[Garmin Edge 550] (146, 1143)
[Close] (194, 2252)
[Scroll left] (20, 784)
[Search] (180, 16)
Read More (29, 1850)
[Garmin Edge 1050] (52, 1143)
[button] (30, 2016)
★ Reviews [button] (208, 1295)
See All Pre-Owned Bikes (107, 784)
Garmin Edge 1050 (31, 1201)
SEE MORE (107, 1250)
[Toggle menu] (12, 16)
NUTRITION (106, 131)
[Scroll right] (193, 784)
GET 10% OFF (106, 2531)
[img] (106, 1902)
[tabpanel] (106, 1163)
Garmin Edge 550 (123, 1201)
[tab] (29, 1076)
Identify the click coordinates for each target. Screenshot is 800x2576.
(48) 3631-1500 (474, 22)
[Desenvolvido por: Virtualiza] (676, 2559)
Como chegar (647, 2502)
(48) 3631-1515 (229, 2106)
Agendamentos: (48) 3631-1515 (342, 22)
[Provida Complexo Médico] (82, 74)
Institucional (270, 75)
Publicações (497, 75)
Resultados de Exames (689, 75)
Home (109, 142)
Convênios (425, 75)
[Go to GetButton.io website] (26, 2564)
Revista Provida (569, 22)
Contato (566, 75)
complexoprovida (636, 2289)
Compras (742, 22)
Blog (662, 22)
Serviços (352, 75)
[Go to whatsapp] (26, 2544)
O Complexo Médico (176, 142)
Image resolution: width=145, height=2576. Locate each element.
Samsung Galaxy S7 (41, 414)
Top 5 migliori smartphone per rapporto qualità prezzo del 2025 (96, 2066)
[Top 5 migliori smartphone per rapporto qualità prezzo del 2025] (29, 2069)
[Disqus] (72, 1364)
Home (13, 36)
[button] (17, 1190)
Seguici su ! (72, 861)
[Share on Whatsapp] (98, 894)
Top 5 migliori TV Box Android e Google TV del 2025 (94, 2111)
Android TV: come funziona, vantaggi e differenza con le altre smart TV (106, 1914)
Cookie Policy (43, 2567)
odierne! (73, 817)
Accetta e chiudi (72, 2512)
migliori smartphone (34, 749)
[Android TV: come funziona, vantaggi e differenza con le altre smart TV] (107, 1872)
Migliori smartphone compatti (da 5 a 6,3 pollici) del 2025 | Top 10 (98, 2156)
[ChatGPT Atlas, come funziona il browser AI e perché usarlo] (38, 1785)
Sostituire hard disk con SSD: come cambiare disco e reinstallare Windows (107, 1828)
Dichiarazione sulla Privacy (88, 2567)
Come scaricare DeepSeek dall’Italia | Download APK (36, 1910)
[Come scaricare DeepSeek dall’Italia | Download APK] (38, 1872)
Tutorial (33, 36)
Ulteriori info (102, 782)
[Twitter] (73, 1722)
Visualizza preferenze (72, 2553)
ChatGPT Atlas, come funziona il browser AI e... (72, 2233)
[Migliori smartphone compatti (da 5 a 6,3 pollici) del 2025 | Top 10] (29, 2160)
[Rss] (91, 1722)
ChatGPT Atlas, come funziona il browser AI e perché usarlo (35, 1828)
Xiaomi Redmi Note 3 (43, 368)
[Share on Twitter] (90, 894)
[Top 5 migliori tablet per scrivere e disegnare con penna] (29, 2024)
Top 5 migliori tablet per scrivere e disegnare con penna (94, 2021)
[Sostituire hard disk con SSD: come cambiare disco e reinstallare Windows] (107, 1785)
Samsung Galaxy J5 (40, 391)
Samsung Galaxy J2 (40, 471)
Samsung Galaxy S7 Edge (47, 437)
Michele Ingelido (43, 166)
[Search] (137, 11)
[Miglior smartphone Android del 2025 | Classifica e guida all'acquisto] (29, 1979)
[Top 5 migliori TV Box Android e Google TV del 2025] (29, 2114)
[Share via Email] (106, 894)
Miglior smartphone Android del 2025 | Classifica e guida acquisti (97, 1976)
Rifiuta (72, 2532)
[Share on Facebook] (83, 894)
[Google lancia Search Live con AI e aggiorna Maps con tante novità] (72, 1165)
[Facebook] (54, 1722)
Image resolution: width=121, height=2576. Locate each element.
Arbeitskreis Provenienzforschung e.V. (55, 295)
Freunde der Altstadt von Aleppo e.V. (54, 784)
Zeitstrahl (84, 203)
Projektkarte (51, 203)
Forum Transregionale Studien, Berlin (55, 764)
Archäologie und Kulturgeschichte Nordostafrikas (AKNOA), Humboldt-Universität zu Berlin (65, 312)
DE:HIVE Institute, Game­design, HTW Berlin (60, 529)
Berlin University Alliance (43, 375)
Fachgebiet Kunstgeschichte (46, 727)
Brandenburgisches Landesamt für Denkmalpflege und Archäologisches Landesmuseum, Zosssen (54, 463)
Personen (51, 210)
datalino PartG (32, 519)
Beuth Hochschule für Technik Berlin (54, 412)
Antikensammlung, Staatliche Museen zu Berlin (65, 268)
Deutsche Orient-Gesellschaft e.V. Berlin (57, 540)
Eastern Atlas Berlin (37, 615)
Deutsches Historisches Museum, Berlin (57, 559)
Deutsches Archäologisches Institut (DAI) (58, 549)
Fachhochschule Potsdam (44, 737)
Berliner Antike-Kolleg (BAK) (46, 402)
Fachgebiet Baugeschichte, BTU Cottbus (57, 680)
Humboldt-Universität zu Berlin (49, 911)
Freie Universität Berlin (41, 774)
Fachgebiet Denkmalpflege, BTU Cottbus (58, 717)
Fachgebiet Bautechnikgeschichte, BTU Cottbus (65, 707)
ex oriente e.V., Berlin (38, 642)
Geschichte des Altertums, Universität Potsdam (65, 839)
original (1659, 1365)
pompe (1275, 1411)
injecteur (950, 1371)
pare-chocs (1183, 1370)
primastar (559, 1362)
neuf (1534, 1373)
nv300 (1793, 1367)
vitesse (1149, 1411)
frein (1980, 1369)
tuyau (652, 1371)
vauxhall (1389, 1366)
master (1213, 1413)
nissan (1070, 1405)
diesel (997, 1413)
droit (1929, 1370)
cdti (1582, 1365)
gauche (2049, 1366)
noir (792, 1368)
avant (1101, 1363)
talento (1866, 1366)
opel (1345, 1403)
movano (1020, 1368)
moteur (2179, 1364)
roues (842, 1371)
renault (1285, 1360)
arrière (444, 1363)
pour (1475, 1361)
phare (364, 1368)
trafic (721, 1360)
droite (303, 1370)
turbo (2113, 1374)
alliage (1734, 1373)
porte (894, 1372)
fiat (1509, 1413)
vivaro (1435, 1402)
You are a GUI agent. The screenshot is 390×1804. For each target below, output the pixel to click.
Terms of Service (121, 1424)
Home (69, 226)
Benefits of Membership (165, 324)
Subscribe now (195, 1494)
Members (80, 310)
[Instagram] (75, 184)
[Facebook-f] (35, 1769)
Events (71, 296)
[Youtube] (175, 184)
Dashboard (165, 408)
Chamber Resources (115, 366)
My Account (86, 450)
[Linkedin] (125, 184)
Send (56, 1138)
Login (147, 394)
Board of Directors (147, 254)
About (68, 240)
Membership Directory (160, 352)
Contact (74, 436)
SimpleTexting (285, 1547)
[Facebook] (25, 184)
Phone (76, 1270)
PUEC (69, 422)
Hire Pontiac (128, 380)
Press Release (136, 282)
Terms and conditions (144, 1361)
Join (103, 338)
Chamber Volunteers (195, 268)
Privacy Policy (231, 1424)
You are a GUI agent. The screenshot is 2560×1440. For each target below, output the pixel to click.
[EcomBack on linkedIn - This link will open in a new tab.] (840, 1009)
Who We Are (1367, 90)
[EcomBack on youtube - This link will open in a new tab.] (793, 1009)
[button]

++++++++++

Task to complete: Line by line, copy the entries above exactly as they appear.

Response to the task:
[Garmin Edge 550] (146, 1143)
[Close] (194, 2252)
[Scroll left] (20, 784)
[Search] (180, 16)
Read More (29, 1850)
[Garmin Edge 1050] (52, 1143)
[button] (30, 2016)
★ Reviews [button] (208, 1295)
See All Pre-Owned Bikes (107, 784)
Garmin Edge 1050 (31, 1201)
SEE MORE (107, 1250)
[Toggle menu] (12, 16)
NUTRITION (106, 131)
[Scroll right] (193, 784)
GET 10% OFF (106, 2531)
[img] (106, 1902)
[tabpanel] (106, 1163)
Garmin Edge 550 (123, 1201)
[tab] (29, 1076)
Identify the click coordinates for each target. Screenshot is 800x2576.
(48) 3631-1500 (474, 22)
[Desenvolvido por: Virtualiza] (676, 2559)
Como chegar (647, 2502)
(48) 3631-1515 (229, 2106)
Agendamentos: (48) 3631-1515 (342, 22)
[Provida Complexo Médico] (82, 74)
Institucional (270, 75)
Publicações (497, 75)
Resultados de Exames (689, 75)
Home (109, 142)
Convênios (425, 75)
[Go to GetButton.io website] (26, 2564)
Revista Provida (569, 22)
Contato (566, 75)
complexoprovida (636, 2289)
Compras (742, 22)
Blog (662, 22)
Serviços (352, 75)
[Go to whatsapp] (26, 2544)
O Complexo Médico (176, 142)
Image resolution: width=145, height=2576. Locate each element.
Samsung Galaxy S7 (41, 414)
Top 5 migliori smartphone per rapporto qualità prezzo del 2025 (96, 2066)
[Top 5 migliori smartphone per rapporto qualità prezzo del 2025] (29, 2069)
[Disqus] (72, 1364)
Home (13, 36)
[button] (17, 1190)
Seguici su ! (72, 861)
[Share on Whatsapp] (98, 894)
Top 5 migliori TV Box Android e Google TV del 2025 (94, 2111)
Android TV: come funziona, vantaggi e differenza con le altre smart TV (106, 1914)
Cookie Policy (43, 2567)
odierne! (73, 817)
Accetta e chiudi (72, 2512)
migliori smartphone (34, 749)
[Android TV: come funziona, vantaggi e differenza con le altre smart TV] (107, 1872)
Migliori smartphone compatti (da 5 a 6,3 pollici) del 2025 | Top 10 (98, 2156)
[ChatGPT Atlas, come funziona il browser AI e perché usarlo] (38, 1785)
Sostituire hard disk con SSD: come cambiare disco e reinstallare Windows (107, 1828)
Dichiarazione sulla Privacy (88, 2567)
Come scaricare DeepSeek dall’Italia | Download APK (36, 1910)
[Come scaricare DeepSeek dall’Italia | Download APK] (38, 1872)
Tutorial (33, 36)
Ulteriori info (102, 782)
[Twitter] (73, 1722)
Visualizza preferenze (72, 2553)
ChatGPT Atlas, come funziona il browser AI e... (72, 2233)
[Migliori smartphone compatti (da 5 a 6,3 pollici) del 2025 | Top 10] (29, 2160)
[Rss] (91, 1722)
ChatGPT Atlas, come funziona il browser AI e perché usarlo (35, 1828)
Xiaomi Redmi Note 3 (43, 368)
[Share on Twitter] (90, 894)
[Top 5 migliori tablet per scrivere e disegnare con penna] (29, 2024)
Top 5 migliori tablet per scrivere e disegnare con penna (94, 2021)
[Sostituire hard disk con SSD: come cambiare disco e reinstallare Windows] (107, 1785)
Samsung Galaxy J5 (40, 391)
Samsung Galaxy J2 (40, 471)
Samsung Galaxy S7 Edge (47, 437)
Michele Ingelido (43, 166)
[Search] (137, 11)
[Miglior smartphone Android del 2025 | Classifica e guida all'acquisto] (29, 1979)
[Top 5 migliori TV Box Android e Google TV del 2025] (29, 2114)
[Share via Email] (106, 894)
Miglior smartphone Android del 2025 | Classifica e guida acquisti (97, 1976)
Rifiuta (72, 2532)
[Share on Facebook] (83, 894)
[Google lancia Search Live con AI e aggiorna Maps con tante novità] (72, 1165)
[Facebook] (54, 1722)
Image resolution: width=121, height=2576. Locate each element.
Arbeitskreis Provenienzforschung e.V. (55, 295)
Freunde der Altstadt von Aleppo e.V. (54, 784)
Zeitstrahl (84, 203)
Projektkarte (51, 203)
Forum Transregionale Studien, Berlin (55, 764)
Archäologie und Kulturgeschichte Nordostafrikas (AKNOA), Humboldt-Universität zu Berlin (65, 312)
DE:HIVE Institute, Game­design, HTW Berlin (60, 529)
Berlin University Alliance (43, 375)
Fachgebiet Kunstgeschichte (46, 727)
Brandenburgisches Landesamt für Denkmalpflege und Archäologisches Landesmuseum, Zosssen (54, 463)
Personen (51, 210)
datalino PartG (32, 519)
Beuth Hochschule für Technik Berlin (54, 412)
Antikensammlung, Staatliche Museen zu Berlin (65, 268)
Deutsche Orient-Gesellschaft e.V. Berlin (57, 540)
Eastern Atlas Berlin (37, 615)
Deutsches Historisches Museum, Berlin (57, 559)
Deutsches Archäologisches Institut (DAI) (58, 549)
Fachhochschule Potsdam (44, 737)
Berliner Antike-Kolleg (BAK) (46, 402)
Fachgebiet Baugeschichte, BTU Cottbus (57, 680)
Humboldt-Universität zu Berlin (49, 911)
Freie Universität Berlin (41, 774)
Fachgebiet Denkmalpflege, BTU Cottbus (58, 717)
Fachgebiet Bautechnikgeschichte, BTU Cottbus (65, 707)
ex oriente e.V., Berlin (38, 642)
Geschichte des Altertums, Universität Potsdam (65, 839)
original (1659, 1365)
pompe (1275, 1411)
injecteur (950, 1371)
pare-chocs (1183, 1370)
primastar (559, 1362)
neuf (1534, 1373)
nv300 (1793, 1367)
vitesse (1149, 1411)
frein (1980, 1369)
tuyau (652, 1371)
vauxhall (1389, 1366)
master (1213, 1413)
nissan (1070, 1405)
diesel (997, 1413)
droit (1929, 1370)
cdti (1582, 1365)
gauche (2049, 1366)
noir (792, 1368)
avant (1101, 1363)
talento (1866, 1366)
opel (1345, 1403)
movano (1020, 1368)
moteur (2179, 1364)
roues (842, 1371)
renault (1285, 1360)
arrière (444, 1363)
pour (1475, 1361)
phare (364, 1368)
trafic (721, 1360)
droite (303, 1370)
turbo (2113, 1374)
alliage (1734, 1373)
porte (894, 1372)
fiat (1509, 1413)
vivaro (1435, 1402)
You are a GUI agent. The screenshot is 390×1804. For each target below, output the pixel to click.
Terms of Service (121, 1424)
Home (69, 226)
Benefits of Membership (165, 324)
Subscribe now (195, 1494)
Members (80, 310)
[Instagram] (75, 184)
[Facebook-f] (35, 1769)
Events (71, 296)
[Youtube] (175, 184)
Dashboard (165, 408)
Chamber Resources (115, 366)
My Account (86, 450)
[Linkedin] (125, 184)
Send (56, 1138)
Login (147, 394)
Board of Directors (147, 254)
About (68, 240)
Membership Directory (160, 352)
Contact (74, 436)
SimpleTexting (285, 1547)
[Facebook] (25, 184)
Phone (76, 1270)
PUEC (69, 422)
Hire Pontiac (128, 380)
Press Release (136, 282)
Terms and conditions (144, 1361)
Join (103, 338)
Chamber Volunteers (195, 268)
Privacy Policy (231, 1424)
You are a GUI agent. The screenshot is 2560×1440. For each target below, output the pixel to click.
[EcomBack on linkedIn - This link will open in a new tab.] (840, 1009)
Who We Are (1367, 90)
[EcomBack on youtube - This link will open in a new tab.] (793, 1009)
[button]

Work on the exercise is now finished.